§ **WHAT TO WORK ON**
State how many lines of the records contain the string "profile". Give the number alone.

§ **RECORDS**
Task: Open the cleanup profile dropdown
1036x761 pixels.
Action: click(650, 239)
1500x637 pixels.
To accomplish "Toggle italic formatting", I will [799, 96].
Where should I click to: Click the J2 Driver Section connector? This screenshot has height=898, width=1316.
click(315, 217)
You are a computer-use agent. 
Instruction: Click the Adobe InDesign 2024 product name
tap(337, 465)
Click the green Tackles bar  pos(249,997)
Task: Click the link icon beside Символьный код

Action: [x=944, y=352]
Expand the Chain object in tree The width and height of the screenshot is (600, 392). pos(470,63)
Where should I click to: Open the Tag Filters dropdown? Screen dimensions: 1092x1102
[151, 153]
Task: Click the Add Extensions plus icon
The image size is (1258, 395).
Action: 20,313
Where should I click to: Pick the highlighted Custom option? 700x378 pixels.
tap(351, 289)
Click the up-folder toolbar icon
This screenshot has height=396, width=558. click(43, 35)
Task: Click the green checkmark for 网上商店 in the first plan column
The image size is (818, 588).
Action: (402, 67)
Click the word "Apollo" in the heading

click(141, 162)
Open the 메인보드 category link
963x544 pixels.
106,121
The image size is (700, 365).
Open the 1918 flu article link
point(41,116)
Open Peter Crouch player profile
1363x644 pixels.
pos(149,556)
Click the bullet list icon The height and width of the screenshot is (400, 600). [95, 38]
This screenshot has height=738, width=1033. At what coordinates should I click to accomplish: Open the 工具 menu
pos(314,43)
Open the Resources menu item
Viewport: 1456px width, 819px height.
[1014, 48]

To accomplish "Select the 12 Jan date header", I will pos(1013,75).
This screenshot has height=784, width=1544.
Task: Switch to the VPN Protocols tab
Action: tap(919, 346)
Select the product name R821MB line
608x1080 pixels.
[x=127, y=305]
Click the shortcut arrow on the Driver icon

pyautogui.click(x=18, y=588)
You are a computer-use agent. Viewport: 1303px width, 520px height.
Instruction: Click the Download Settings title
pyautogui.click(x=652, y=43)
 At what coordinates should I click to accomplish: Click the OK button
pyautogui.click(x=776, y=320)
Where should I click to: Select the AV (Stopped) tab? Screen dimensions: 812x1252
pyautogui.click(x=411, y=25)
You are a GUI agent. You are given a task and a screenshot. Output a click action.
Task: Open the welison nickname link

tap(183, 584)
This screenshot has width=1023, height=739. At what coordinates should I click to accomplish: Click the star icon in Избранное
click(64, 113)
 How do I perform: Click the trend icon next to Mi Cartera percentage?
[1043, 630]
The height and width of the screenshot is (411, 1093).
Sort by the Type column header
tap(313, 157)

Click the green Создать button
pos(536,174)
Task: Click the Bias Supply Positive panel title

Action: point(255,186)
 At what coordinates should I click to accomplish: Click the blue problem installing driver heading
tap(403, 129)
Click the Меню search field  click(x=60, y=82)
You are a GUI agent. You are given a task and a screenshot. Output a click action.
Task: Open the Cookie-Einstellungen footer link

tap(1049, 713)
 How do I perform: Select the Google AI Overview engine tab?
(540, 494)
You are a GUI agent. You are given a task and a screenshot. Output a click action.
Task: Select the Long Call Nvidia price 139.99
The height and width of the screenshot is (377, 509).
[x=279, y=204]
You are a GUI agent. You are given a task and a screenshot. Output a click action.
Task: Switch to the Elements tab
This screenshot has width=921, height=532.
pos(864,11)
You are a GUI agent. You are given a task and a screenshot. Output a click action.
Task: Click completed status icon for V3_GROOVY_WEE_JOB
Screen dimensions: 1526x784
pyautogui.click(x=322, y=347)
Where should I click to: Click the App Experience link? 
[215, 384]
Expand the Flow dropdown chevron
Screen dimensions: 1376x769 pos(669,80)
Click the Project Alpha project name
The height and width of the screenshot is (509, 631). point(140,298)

§ **OUTPUT FOR THIS TASK**
2